Jianfeng Gao delivers the opening remarks for the Computer Vision in the Wild (CVinW) workshop at ECCV 2022. He discusses the fundamental question of measuring intelligence in AI, contrasting skill on a task with skill acquisition efficiency. Gao highlights the recent shift towards human-level intelligence through foundation models, moving beyond task-specific computer vision models. He introduces Florence, Microsoft’s unified foundation model for computer vision, and emphasizes the workshop’s focus on detecting diverse object categories in real-world applications.

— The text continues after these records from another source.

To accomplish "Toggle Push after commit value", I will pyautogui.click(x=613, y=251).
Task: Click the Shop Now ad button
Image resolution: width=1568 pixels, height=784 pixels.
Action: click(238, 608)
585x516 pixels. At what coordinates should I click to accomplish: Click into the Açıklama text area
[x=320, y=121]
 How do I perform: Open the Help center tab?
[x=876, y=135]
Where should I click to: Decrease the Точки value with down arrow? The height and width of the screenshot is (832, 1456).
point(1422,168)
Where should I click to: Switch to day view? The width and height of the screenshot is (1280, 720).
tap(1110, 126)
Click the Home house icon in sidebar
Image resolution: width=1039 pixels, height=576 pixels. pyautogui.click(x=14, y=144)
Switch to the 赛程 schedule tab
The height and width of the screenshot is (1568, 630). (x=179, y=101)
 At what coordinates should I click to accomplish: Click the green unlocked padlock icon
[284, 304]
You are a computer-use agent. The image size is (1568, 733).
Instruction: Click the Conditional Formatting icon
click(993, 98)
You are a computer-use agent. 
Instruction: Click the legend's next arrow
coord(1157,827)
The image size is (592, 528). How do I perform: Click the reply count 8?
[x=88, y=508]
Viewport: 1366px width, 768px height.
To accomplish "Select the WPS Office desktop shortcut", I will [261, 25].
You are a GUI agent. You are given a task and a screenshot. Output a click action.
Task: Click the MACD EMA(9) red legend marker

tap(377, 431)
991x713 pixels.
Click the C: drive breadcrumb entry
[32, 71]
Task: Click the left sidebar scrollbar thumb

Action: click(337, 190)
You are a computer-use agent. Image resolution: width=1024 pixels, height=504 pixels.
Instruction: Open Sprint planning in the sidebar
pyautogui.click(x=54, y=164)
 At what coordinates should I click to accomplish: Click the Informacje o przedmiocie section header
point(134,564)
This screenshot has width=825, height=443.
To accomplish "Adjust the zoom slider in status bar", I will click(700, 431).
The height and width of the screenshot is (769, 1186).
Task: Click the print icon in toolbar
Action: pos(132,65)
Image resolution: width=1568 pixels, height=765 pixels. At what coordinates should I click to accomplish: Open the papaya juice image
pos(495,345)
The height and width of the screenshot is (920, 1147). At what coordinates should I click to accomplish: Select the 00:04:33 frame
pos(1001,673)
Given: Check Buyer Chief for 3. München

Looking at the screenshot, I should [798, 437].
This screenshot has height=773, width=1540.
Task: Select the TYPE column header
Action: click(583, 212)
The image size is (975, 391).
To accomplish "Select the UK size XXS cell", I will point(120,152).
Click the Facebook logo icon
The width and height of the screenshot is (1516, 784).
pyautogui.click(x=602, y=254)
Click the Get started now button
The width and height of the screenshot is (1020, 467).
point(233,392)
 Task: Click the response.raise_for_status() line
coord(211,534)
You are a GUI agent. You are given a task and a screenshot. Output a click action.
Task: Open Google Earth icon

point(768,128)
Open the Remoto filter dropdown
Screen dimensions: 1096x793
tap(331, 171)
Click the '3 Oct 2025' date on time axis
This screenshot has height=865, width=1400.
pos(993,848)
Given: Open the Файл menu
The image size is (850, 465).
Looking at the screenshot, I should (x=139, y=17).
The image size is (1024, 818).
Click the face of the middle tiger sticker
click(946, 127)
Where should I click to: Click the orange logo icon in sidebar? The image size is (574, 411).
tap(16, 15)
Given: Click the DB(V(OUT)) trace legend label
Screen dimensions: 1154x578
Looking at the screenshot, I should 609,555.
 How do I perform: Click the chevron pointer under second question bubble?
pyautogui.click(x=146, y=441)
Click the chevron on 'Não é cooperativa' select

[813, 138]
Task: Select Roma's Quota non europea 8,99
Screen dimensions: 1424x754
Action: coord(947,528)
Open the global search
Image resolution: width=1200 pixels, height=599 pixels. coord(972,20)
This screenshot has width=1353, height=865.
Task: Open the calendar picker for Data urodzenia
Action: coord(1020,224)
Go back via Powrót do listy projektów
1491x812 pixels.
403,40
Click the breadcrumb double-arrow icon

The presentation concludes with an overview of the collaborative community effort behind the workshop and its detailed agenda.

Speakers

Jianfeng Gao — Microsoft Research

Talks (1)

0:53 — Jianfeng Gao: Opening Remark: Welcome to the workshop on Computer Vision in the Wild (CVinW)
- Jianfeng Gao introduces the CVinW workshop, discusses intelligence measurement, the evolution from task-specific to foundation models, and highlights Microsoft’s Florence model, concluding with an overview of the workshop’s agenda.

Key Takeaways

AI’s intelligence can be measured by task performance (where AI often surpasses humans) and skill acquisition efficiency (where humans still excel).
The field is moving from numerous task-specific computer vision models to unified foundation models that can adapt to a wide range of downstream tasks.
Foundation models like Microsoft’s Florence leverage massive datasets and self-supervision to unify diverse computer vision tasks through language.
The Computer Vision in the Wild (CVinW) workshop aims to benchmark state-of-the-art foundation vision models for detecting a vast array of object categories in real-world scenarios.
The workshop is a collaborative community effort involving various academic and industry partners.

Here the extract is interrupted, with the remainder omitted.